Between your lands and ours there lies this stretch of high
downland. You see it." He gestured to the thin patch of barley
shoots. "No ploughs, not even yours. King Cerdic, can make these
stony uplands into rich fields of grain. And I am told that your
neighbors, the South Saxons, no longer grant you free movement
there."

Cerdic made no immediate reply. He
reached behind him, and a guard put a spear into his hand. Behind
Mordred a rustle and a whisper of metal betrayed quick movement
among his own fighting men. He gestured with a hand, palm down, and
the movement stilled. Cerdic reversed the spear and, leaning
forward in his chair, began to draw in the chalky dust.

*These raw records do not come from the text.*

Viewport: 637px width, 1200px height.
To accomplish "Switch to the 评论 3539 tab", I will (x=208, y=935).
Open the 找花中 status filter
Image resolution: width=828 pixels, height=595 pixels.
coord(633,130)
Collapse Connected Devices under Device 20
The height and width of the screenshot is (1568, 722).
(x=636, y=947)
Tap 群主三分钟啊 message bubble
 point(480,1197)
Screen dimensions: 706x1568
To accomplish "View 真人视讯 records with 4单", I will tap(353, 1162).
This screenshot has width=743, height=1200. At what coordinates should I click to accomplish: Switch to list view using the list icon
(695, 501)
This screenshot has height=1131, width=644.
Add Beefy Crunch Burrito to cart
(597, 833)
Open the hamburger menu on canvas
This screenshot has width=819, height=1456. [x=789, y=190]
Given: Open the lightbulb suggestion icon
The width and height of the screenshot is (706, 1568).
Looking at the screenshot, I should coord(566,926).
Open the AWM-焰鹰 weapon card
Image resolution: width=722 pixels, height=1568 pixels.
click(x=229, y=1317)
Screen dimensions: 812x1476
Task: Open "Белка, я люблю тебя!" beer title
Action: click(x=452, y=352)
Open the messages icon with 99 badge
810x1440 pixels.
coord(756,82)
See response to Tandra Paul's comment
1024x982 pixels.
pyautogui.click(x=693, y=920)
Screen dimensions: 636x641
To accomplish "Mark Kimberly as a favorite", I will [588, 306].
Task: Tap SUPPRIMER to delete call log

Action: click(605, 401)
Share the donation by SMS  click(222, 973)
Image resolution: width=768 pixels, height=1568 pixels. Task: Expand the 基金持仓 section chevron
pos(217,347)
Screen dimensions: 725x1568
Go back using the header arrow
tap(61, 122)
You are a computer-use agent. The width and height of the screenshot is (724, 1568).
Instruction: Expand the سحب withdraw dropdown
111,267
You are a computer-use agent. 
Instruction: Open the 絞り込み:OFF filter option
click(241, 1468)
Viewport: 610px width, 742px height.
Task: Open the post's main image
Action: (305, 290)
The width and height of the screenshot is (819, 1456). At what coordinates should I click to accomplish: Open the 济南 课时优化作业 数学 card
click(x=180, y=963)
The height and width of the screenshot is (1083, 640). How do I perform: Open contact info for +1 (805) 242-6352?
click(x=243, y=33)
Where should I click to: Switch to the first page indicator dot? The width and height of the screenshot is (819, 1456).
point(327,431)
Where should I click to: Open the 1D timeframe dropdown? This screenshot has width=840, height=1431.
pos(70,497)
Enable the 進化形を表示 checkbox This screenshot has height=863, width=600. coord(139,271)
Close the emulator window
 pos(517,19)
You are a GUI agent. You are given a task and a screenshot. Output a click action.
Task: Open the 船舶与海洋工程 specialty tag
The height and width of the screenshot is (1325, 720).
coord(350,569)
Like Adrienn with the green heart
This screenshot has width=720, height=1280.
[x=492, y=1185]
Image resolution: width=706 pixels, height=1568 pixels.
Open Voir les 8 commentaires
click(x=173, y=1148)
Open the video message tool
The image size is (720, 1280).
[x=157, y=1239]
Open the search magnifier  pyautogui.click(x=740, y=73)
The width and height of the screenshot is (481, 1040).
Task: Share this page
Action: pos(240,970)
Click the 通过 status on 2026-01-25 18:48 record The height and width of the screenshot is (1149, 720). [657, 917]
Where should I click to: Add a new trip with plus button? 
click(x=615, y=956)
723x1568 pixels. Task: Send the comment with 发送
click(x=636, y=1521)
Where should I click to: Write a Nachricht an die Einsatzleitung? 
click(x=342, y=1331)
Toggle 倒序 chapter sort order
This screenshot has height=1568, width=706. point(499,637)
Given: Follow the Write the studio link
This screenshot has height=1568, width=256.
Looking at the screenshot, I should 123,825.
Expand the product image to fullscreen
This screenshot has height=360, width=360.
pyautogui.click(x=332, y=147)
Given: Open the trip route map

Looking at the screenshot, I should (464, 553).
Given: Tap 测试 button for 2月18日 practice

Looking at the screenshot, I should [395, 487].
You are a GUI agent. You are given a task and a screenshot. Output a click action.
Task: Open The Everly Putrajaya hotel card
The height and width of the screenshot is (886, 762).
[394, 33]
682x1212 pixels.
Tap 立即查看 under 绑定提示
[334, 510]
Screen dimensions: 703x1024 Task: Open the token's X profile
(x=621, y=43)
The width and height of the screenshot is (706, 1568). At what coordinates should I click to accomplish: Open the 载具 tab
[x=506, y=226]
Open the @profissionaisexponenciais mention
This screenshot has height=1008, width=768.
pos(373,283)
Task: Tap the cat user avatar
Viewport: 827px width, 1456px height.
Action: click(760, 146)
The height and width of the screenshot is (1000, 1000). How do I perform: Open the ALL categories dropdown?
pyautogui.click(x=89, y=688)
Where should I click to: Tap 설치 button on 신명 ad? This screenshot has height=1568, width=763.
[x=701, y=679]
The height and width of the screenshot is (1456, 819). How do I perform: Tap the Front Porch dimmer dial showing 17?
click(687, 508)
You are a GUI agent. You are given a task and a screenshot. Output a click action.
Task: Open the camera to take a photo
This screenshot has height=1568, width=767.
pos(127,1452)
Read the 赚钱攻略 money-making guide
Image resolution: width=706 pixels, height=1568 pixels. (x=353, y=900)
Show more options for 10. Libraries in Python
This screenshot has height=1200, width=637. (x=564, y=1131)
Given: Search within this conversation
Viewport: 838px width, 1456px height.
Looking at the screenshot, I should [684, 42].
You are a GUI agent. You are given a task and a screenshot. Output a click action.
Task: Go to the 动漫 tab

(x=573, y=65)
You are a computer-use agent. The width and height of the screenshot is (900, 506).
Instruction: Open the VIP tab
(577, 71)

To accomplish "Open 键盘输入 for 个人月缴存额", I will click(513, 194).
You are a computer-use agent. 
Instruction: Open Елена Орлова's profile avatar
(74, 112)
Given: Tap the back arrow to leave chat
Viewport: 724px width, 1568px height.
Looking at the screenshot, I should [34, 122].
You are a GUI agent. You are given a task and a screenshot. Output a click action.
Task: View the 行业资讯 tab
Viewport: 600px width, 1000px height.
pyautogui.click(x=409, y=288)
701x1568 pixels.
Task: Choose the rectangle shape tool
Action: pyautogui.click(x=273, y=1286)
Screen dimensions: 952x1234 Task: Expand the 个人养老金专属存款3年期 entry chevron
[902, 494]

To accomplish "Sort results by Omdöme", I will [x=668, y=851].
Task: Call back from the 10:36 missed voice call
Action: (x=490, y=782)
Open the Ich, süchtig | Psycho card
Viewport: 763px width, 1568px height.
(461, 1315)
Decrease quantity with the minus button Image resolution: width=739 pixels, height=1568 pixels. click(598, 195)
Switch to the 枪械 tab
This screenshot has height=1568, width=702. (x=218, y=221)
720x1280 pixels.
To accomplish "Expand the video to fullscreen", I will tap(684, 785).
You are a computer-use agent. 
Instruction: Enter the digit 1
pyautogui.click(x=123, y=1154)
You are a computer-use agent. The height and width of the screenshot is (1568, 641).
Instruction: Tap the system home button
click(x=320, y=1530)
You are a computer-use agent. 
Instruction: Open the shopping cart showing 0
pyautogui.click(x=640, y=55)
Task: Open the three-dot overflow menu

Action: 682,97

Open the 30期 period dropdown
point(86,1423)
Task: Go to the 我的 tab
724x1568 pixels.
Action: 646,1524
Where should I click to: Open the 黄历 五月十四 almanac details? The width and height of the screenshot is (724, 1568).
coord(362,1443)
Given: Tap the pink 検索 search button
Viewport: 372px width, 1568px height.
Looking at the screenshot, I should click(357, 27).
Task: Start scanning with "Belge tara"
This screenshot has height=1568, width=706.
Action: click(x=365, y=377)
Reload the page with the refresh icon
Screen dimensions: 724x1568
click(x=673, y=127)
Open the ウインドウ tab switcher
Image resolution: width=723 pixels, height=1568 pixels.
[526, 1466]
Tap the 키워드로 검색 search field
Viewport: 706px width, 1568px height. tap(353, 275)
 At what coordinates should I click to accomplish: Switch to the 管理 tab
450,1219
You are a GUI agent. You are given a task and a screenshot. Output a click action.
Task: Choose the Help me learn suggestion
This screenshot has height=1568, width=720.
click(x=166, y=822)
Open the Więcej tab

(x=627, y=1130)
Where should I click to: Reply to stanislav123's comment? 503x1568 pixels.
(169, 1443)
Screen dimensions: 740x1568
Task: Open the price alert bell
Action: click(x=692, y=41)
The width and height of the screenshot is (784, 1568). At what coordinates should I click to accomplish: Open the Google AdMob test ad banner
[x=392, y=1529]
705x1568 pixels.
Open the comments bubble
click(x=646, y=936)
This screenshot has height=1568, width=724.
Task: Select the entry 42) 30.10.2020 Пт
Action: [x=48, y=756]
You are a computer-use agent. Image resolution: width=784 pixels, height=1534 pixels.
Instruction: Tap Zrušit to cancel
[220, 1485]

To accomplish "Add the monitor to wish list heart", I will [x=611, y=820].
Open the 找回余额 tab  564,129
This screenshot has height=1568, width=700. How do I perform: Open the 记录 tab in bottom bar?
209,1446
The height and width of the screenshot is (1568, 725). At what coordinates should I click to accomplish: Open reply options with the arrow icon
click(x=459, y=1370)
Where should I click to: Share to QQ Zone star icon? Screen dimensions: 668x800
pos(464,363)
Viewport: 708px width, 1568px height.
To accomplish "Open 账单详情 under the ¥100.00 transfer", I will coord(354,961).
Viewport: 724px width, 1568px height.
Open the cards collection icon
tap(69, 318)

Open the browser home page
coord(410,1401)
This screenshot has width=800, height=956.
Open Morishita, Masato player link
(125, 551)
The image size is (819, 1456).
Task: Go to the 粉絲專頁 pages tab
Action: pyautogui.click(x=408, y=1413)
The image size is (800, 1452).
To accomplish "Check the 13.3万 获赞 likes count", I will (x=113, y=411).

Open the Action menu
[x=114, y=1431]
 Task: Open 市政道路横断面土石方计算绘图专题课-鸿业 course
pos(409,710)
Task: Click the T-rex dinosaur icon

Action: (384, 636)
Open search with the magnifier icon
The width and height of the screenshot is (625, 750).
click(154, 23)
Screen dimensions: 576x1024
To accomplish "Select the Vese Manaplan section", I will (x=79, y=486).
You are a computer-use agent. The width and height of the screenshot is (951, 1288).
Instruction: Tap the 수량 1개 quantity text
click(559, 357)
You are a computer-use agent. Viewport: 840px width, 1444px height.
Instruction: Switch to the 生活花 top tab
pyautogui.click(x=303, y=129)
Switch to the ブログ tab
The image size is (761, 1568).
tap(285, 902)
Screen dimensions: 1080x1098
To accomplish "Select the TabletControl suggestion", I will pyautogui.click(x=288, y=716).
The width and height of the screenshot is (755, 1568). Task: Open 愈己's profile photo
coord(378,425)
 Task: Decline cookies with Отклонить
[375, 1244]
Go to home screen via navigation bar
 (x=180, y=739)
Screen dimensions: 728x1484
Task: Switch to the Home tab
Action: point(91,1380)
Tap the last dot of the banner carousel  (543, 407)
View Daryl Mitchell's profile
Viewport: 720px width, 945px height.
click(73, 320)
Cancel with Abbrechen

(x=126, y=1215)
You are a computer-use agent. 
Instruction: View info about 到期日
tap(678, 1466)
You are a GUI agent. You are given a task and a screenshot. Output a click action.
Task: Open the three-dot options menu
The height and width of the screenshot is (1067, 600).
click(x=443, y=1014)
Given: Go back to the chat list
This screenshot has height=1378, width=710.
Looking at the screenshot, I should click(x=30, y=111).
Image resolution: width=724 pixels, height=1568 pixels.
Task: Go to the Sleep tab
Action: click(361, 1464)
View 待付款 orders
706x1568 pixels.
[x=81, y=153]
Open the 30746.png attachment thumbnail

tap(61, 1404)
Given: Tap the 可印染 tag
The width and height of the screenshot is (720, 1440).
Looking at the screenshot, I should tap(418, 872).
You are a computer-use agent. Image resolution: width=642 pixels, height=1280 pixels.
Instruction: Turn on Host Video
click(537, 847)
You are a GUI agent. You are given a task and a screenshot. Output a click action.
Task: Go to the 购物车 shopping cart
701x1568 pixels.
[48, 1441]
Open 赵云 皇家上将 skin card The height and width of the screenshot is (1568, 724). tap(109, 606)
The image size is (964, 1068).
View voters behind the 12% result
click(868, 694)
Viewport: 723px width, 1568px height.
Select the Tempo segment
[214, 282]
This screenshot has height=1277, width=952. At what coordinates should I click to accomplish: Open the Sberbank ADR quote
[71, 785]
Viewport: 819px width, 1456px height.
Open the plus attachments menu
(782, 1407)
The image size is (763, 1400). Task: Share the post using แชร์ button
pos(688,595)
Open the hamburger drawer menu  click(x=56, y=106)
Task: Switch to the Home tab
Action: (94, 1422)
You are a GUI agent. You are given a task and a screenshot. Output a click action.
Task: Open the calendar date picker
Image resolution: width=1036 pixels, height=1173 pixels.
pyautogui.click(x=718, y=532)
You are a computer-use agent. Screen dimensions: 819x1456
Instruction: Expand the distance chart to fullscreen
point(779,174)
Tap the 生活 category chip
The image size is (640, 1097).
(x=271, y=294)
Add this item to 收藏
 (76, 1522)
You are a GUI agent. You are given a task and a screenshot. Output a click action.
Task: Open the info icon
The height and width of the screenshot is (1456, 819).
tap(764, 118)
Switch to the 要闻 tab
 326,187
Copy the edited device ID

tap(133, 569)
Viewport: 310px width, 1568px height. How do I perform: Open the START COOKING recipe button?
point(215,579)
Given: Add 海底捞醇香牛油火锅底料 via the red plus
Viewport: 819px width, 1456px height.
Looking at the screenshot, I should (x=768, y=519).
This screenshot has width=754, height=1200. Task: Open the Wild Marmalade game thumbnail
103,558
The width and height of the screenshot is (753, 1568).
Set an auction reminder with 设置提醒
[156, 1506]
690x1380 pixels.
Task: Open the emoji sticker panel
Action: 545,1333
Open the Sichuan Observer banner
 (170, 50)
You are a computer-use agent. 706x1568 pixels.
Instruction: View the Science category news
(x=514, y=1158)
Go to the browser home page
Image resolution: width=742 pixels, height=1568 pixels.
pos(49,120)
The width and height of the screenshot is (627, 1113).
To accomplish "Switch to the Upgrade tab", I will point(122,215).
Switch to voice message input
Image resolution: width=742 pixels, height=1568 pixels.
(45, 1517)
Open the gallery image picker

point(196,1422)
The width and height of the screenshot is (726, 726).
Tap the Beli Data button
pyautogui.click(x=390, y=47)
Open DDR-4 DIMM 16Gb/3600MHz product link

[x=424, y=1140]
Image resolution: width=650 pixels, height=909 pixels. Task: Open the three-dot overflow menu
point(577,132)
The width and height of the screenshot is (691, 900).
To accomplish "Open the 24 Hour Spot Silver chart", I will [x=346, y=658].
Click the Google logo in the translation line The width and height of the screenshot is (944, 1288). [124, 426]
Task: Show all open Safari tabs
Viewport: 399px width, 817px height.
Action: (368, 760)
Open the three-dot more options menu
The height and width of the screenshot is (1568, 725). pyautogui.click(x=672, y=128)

"Here we are, the men of Wessex. Here,
in the rich corner lands, the South Saxons. And here stand you and
I, now. The lands I am thinking of would be no nearer to your
capital than our present borders. Here. And here."

The spear moved gently northward,
then, just as Mordred would have protested, veered to the east and
across the downland towards the upper Thames valley. "This way.
This part is thick forest, and here is marshland, thinly peopled
and poor. Both can be made good."

"Surely much of that is already Saxon
land? Where your spear is now, that is the southern region, as they
call it, of the Middle Saxons?"

"The Suthrige. Yes. I told you that we
would take nothing that need trouble you."